*Work to do*
[1] In the profile of political scientist Erica Simmons, what award did her dissertation receive?
[2] Pick up the profile of political scientist Erica Simmons after its final sentence and continue it.

*Supplied passage*
Erica S. Simmons Assistant Professor of Political Science and International Studies University of Wisconsin–Madison
Erica Simmons is an Assistant Professor of Political Science and International Studies and holds the Department of Political Science Board of Visitors Professorship. She also holds a courtesy appointment with the Department of Sociology.
Simmons' research and teaching are motivated by an interest in contentious politics, particularly in Latin America. Simmons received an AB from Harvard College (1999) and a Ph.D. from the University of Chicago (2012). Her current work explores the intersection of market reforms and political resistance in the region and her dissertation on the topic was awarded the Latin American Studies Association/Oxfam America 2013 Martin Diskin award. Her recent book, Meaningful Resistance: Market Reforms and the Roots of Social Protest in Latin America (Cambridge University Press 2016) tackles questions of resistance to the marketization of subsistence in Latin America. The book was recognized by the Collective Behavior and Social Movements Section of the American Sociological Association with the 2017 Charles Tilly Distinguished Contribution to Scholarship Book Award. She has published three related articles, "Market Reforms and Water Wars" (World Politics), "Grievances do matter in mobilization" (Theory and Society), and "Corn, Markets, and Mobilization in Mexico" (Comparative Politics). Simmons has also written on Bolivian politics more broadly; a co-authored article entitled "Coping by Colluding: Political Uncertainty and Promiscuous Powersharing in Indonesia and Bolivia" was published in Comparative Political Studies in November 2013.

*Supplied data*
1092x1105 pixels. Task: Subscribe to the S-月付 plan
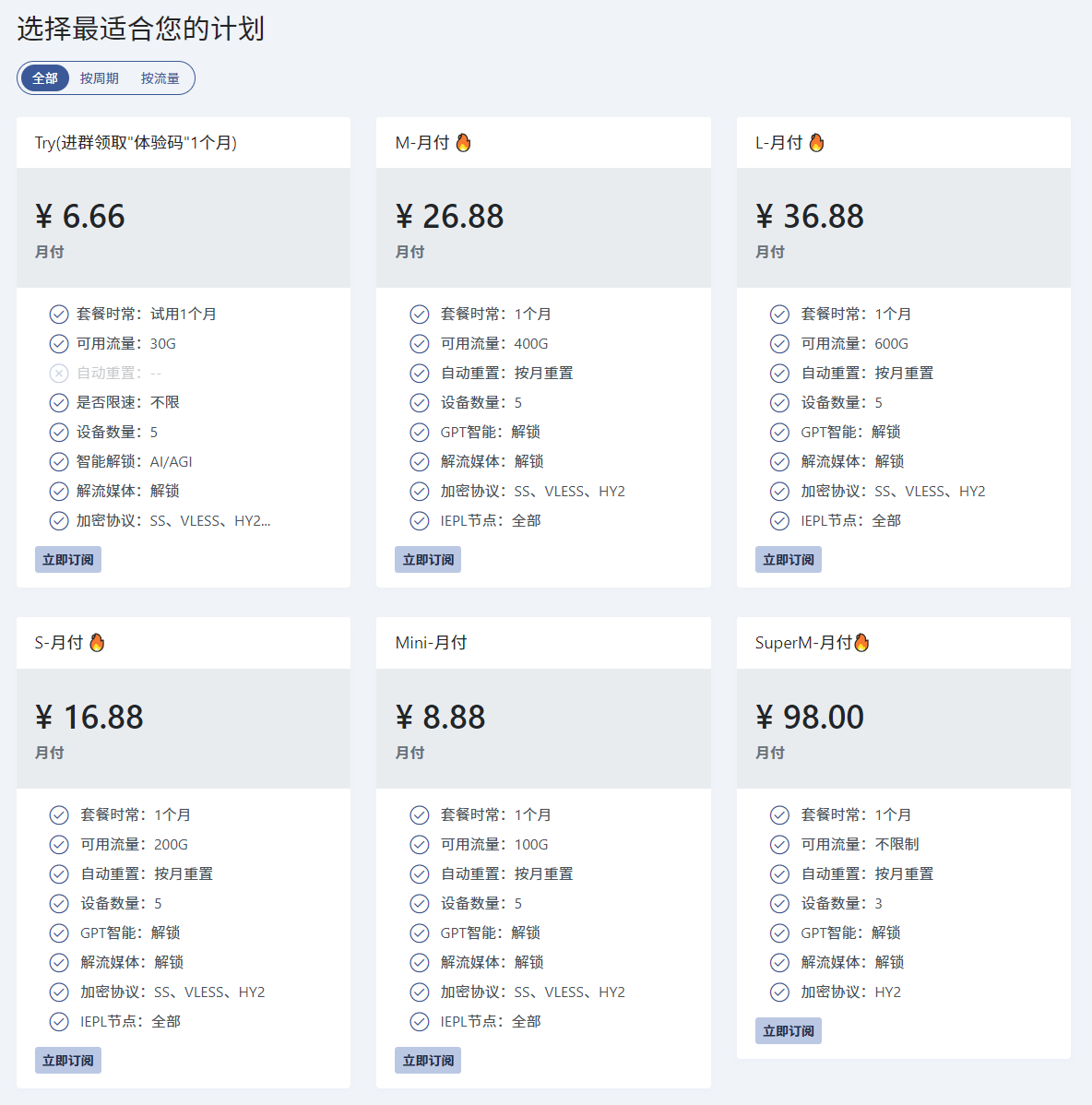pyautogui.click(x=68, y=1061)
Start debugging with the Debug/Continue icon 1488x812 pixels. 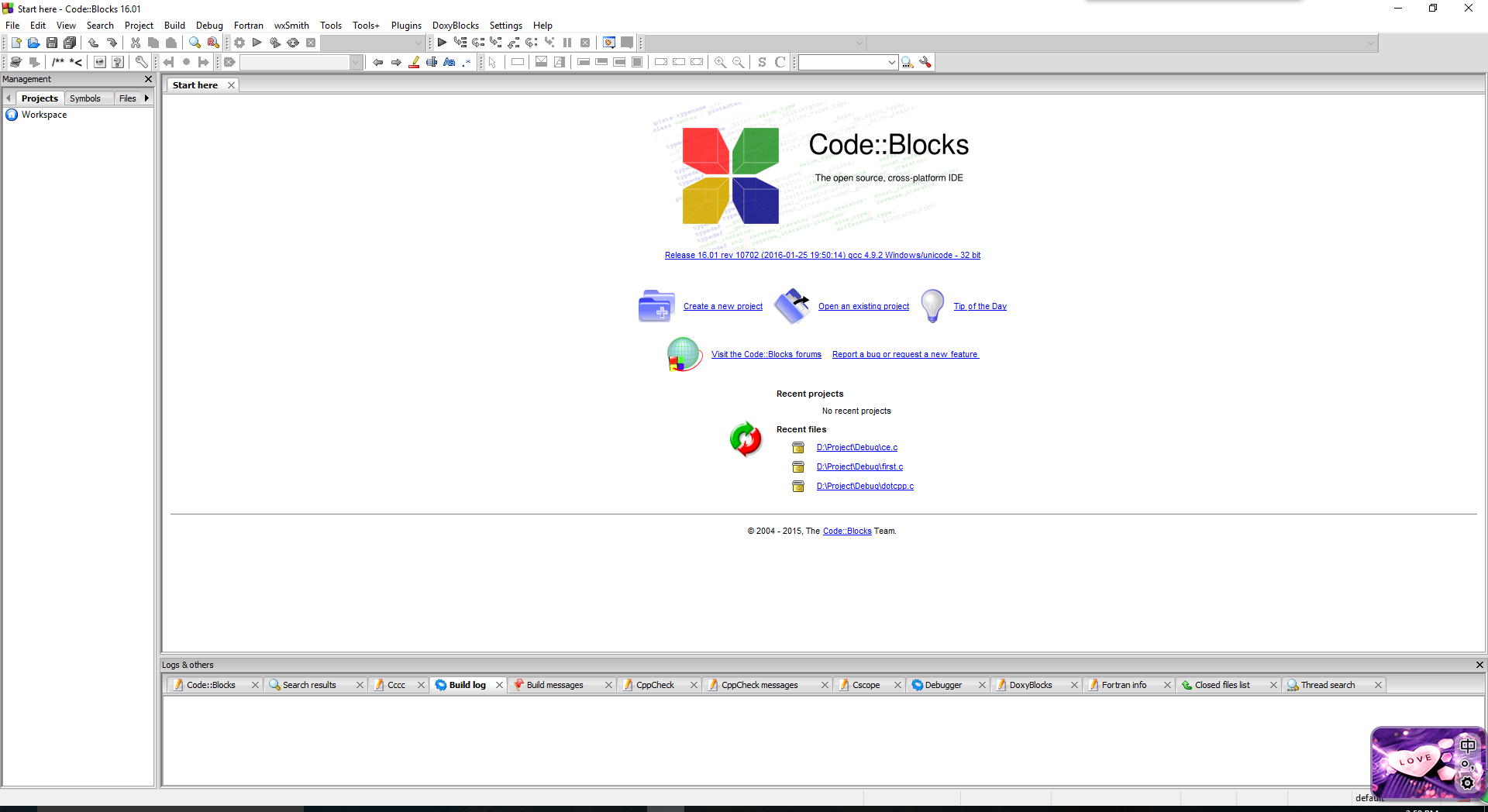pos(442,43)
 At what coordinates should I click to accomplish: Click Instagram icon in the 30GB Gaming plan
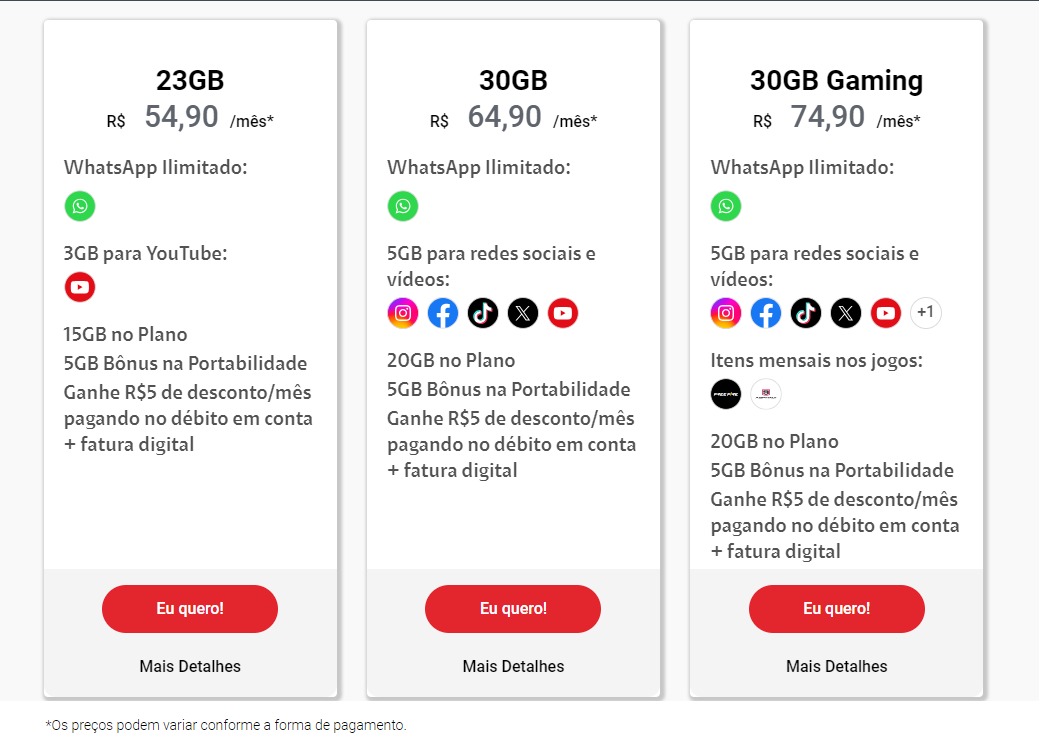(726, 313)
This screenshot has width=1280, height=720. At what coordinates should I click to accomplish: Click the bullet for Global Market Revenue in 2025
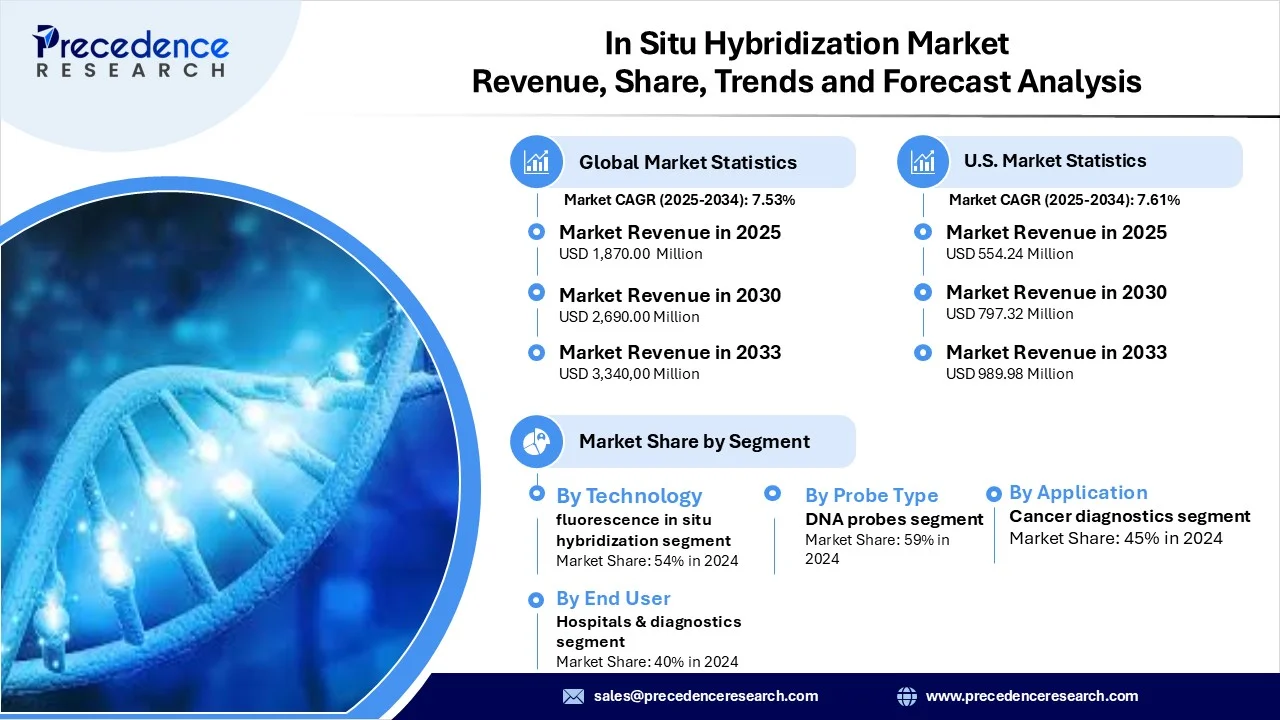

*Per-task answers*
[1] The Latin American Studies Association/Oxfam America 2013 Martin Diskin award.

[2]
Simmons also writes on qualitative methods. Her co-authored article, "Informative Regress: Critical Antecedents in Comparative Politics" was published in Comparative Political Studies in July 2010; "Comparison with an Ethnographic Sensibility" (co-authored with Nicholas Rush Smith) was published (January 2017) in PS: Political Science and Politics; and "The Case for Comparative Ethnography (also with Nicholas Rush Smith) is forthcoming in Comparative Politics. Papers related to all three articles received the Sage Paper Award for the best paper developing or applying qualitative methods presented at the American Political Association Annual Meeting (2008 and 2016).
Her research has been funded by the National Science Foundation, the Fulbright Commission, the Mellon Foundation, and the Tinker Foundation, among others.
Meaningful Resistance: Market Reforms and the Roots of Social Protest in Latin America was recently honored by the Collective Behavior and Social Movements Section of the American Sociological Association with the 2017 Charles Tilly Distinguished Contribution to Scholarship Book Award. You can find the book on Amazon here or the Cambridge University Press site here.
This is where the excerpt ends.